With the 2002 Gujarat pogrom, then-chief minister Narendra Modi oversaw Independent India’s single most damaging episode of Hindu–Muslim violence to date. The pogrom also marked the Hindu Right’s most recent return to the historical riot system that transformed Ahmedabad, Gujarat’s de facto capital, into India’s most “ghettoised” city. The pogrom, however, did not bring an end to the Hindu Right’s orchestration of violence in Ahmedabad. The Modi government seized control over the implementation of the Sabarmati Riverfront Project before the blood and dust of the pogrom could settle, which provoked the violent eviction of over 40,000 lower-caste Hindu and Muslim day laborers from the heart of the city.

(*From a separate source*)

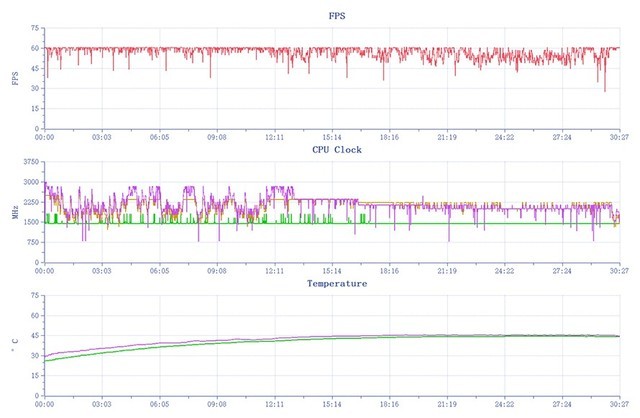This screenshot has height=418, width=640.
Task: Select the 06:05 tick under the CPU Clock chart
Action: click(159, 271)
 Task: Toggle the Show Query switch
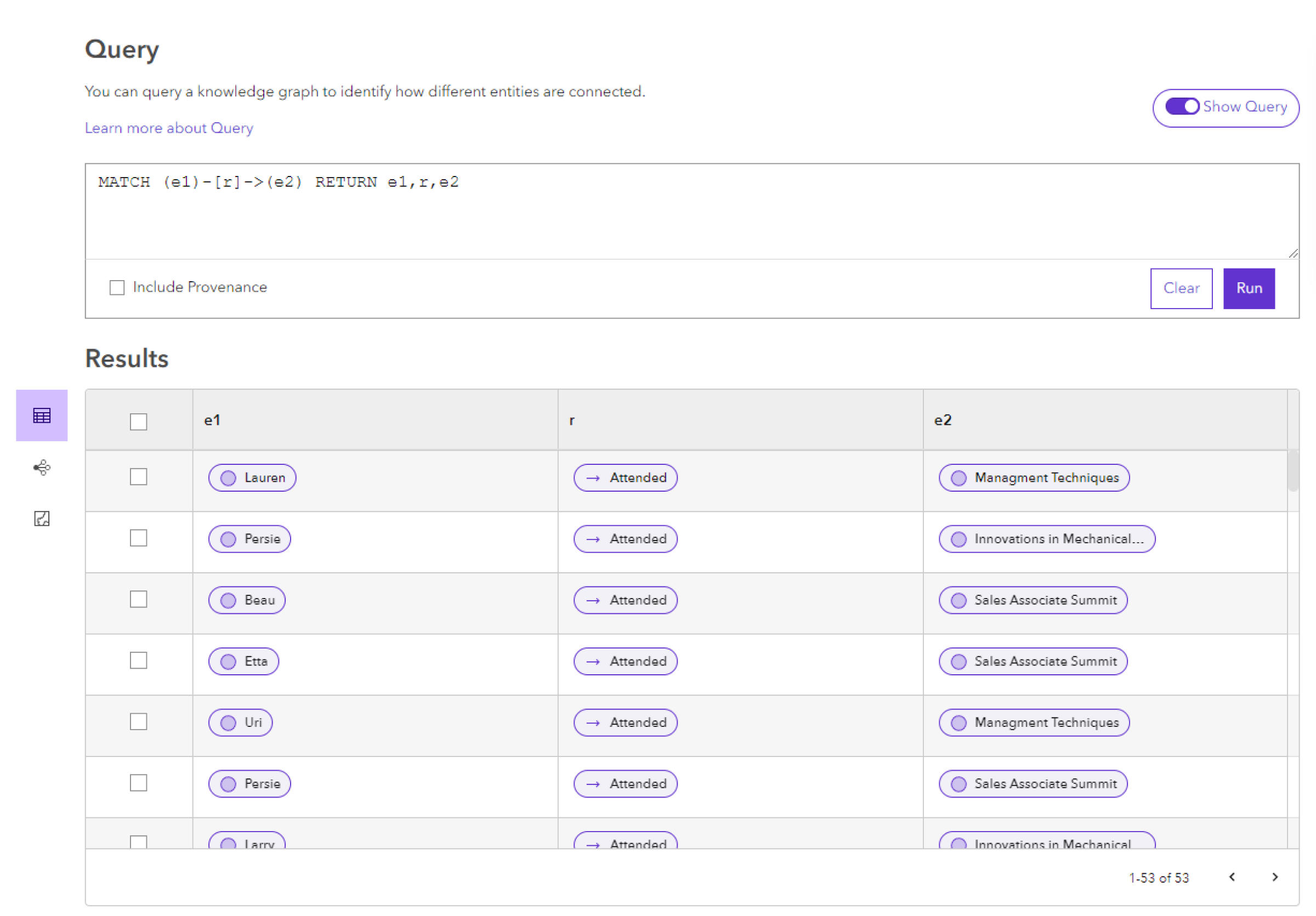pos(1184,107)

This chapter retraces the lives and movements of the Sabarmati’s inhabitants from the 1920s to the present. It thereby reveals how the unruly practices of Muslim intermediaries at the riverbed consistently brought them into the crosshairs of the different ‘violences’ that coalesced in the making of Ahmedabad’s segregated social order. By highlighting their historical and ongoing responses to these cascading forms of violence, this chapter exposes the hidden spatiotemporal connections between the forms of violence that have animated the Hindu Right’s hegemonic project in Gujarat. In so doing, it helps identify unexpected articulations of Muslim agency that could undermine this hegemonic project as Modi and the BJP extend Gujarat’s violent spatiotemporal relations across India at large.